Kalan %96'lık kısmı ise hala bilinmeyen bir yapıda. Şimdilik bu açığı Karanlık Madde ve enerji ile kapatıyoruz.
Kep'lerin bir kısmı yapıları bozulup, tekillikten çıkarken, çok büyük bir kısmı ise tekillikten çıkmadan genişledi. (Yukarıdaki linklerden birinde örneklediğim balonlar gibi.) İşte evrenimizin enerji dokusunu bu genişleyen ama titreşmeyen KEP'lerden oluşmuş olabileceğini düşünüyorum.
Üstelik genişlemenin bir nedeni de bu genişleme baskısı olabilir.
Bu durumda genişleyen evrende enerji yoğunuluğunun- ısının- zamanla düşmesi gerekiyor. Ama çok uzun bir zaman. Çünkü genişleme basıncı ile oluşan tepki dalgaları da, evrene geri yayılıp, hareket olarak geri dönüşüyor gibi... Yani basıncın bir kısmı ile evren genişliyor ama bir kısım basınç kuvvetide tepki olarak geriye dağılıyor. Bu yüzden değişim çok yavaş.

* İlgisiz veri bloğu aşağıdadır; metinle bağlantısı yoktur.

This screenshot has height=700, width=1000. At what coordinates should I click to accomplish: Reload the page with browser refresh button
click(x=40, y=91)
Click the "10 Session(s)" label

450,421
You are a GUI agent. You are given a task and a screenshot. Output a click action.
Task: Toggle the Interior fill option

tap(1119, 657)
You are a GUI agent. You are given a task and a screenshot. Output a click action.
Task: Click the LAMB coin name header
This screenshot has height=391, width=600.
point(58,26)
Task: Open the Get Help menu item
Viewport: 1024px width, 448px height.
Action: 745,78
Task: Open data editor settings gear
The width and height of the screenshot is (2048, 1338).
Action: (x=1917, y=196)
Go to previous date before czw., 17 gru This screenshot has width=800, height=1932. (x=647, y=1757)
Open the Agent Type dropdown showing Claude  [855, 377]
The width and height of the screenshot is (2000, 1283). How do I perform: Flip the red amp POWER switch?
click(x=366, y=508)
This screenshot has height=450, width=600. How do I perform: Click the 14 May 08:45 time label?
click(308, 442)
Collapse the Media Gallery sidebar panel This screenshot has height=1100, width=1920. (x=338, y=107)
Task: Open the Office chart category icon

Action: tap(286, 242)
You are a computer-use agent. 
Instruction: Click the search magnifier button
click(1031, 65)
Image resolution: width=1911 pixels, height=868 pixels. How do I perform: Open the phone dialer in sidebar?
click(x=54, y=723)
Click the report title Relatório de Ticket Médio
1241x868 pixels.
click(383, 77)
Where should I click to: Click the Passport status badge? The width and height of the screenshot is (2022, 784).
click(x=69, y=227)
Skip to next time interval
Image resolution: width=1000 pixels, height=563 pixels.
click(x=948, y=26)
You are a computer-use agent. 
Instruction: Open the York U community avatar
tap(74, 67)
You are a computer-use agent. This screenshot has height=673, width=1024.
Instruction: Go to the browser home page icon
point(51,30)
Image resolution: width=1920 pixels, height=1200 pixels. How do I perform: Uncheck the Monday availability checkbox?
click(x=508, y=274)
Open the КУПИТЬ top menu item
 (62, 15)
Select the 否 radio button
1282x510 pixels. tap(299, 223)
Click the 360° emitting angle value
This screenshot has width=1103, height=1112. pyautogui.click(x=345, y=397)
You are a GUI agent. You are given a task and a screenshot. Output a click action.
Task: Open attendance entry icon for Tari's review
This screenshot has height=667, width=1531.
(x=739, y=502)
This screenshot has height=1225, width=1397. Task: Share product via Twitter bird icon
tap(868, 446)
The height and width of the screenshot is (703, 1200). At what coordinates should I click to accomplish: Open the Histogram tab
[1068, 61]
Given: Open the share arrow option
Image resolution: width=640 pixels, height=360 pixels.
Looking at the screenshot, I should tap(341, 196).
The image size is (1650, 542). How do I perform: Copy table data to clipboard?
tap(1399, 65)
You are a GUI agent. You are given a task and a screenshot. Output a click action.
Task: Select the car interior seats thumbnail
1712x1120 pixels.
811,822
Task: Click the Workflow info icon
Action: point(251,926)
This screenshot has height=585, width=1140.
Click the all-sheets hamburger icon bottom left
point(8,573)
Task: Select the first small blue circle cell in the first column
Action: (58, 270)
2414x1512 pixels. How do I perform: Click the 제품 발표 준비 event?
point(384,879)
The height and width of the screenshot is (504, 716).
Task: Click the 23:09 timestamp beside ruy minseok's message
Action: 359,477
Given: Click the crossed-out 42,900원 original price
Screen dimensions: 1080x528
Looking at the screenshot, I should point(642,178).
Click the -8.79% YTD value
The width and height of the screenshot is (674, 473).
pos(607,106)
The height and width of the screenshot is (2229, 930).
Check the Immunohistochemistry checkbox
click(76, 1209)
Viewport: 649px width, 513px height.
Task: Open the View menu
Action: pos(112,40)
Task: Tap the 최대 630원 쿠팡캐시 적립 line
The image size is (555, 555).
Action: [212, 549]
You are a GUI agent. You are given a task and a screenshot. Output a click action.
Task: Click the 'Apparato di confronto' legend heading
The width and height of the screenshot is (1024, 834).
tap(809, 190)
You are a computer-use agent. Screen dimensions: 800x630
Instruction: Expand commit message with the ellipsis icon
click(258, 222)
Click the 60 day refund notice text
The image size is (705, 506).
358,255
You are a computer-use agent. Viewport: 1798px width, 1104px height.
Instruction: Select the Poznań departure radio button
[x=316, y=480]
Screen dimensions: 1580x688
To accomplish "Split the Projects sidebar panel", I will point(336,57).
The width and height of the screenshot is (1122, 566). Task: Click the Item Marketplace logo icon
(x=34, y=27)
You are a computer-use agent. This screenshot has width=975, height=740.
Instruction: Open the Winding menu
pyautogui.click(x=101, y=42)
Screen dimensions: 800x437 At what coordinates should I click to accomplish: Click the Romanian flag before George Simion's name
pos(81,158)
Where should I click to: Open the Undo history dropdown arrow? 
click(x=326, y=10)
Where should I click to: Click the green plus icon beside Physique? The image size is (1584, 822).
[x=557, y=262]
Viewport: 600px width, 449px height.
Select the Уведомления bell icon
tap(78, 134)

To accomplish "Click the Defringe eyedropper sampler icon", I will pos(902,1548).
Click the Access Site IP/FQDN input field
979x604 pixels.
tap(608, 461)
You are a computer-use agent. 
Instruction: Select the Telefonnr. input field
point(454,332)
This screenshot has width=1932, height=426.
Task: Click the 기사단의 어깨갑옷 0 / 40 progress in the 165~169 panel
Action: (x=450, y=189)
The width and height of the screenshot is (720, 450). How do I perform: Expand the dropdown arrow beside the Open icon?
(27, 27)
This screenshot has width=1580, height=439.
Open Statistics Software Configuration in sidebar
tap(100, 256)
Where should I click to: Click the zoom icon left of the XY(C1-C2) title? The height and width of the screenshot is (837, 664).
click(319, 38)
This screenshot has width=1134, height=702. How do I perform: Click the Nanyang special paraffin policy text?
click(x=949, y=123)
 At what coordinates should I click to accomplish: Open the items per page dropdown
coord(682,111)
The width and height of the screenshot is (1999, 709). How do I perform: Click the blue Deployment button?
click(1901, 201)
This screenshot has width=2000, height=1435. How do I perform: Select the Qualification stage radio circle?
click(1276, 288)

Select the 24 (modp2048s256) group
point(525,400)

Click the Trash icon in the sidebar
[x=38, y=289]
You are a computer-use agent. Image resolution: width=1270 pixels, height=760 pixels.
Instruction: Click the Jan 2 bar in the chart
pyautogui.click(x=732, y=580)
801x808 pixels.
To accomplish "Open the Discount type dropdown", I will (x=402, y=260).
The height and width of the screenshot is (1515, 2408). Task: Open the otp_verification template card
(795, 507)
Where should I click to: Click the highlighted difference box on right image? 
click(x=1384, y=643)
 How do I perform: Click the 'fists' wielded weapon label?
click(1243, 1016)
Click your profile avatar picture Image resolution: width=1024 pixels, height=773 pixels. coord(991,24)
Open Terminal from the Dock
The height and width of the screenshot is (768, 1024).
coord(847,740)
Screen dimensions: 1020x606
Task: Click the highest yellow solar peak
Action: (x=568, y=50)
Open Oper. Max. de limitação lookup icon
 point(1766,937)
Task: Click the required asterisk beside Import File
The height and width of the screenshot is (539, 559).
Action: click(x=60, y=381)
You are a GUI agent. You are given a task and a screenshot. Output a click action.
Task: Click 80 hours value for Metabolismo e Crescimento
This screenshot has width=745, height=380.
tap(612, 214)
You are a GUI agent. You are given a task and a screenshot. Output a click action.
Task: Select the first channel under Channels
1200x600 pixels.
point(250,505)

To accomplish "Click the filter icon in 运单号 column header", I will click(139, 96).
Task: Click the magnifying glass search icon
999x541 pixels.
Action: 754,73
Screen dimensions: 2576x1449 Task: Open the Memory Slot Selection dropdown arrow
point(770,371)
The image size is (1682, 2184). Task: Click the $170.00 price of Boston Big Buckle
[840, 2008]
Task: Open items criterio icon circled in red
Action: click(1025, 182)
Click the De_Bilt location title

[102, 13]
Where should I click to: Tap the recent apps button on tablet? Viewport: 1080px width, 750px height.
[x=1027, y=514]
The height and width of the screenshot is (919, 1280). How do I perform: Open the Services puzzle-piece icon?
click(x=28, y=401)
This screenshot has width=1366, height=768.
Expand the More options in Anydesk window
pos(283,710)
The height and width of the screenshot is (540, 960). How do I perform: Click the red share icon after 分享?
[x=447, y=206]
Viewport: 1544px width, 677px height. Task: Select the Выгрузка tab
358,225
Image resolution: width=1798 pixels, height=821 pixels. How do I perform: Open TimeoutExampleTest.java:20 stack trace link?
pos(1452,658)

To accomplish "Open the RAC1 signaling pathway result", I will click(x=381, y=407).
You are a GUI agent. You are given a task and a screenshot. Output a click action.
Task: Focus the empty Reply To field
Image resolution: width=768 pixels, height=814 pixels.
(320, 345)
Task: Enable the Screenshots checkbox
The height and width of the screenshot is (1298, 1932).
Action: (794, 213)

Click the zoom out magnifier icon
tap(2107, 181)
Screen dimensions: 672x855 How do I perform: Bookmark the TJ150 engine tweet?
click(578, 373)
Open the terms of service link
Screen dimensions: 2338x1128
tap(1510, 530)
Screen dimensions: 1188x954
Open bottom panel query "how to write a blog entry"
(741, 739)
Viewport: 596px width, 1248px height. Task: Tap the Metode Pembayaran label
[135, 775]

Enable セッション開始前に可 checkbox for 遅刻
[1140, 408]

O ortalama ısıyı taşıyan-koruyan yapı ne ise, yoğunluk azaldıkça, égenişleme kaynaklı ortalama ısı düşüşü ile algılanacektır sadece" diye düşünüyorum... Ama bu da çok yavaş bir süreç... Trilyonlarca yıl sürebilir.
-----------------------Konuyu kesiyorum. Gereksiz dallanma-budaklanma oluyor. Zamanı gelince yazışırız...
Sadece eğer yoğunluk konusunda haklı olursanız, başlangıçtaki sabit değerlerimizle, şimdikiler ve gelecektekiler, biz farketmesekte, aslında aynı enerji değerlerini ifade etmeyecekler demektir. Bu heyecan verici bir düşünce.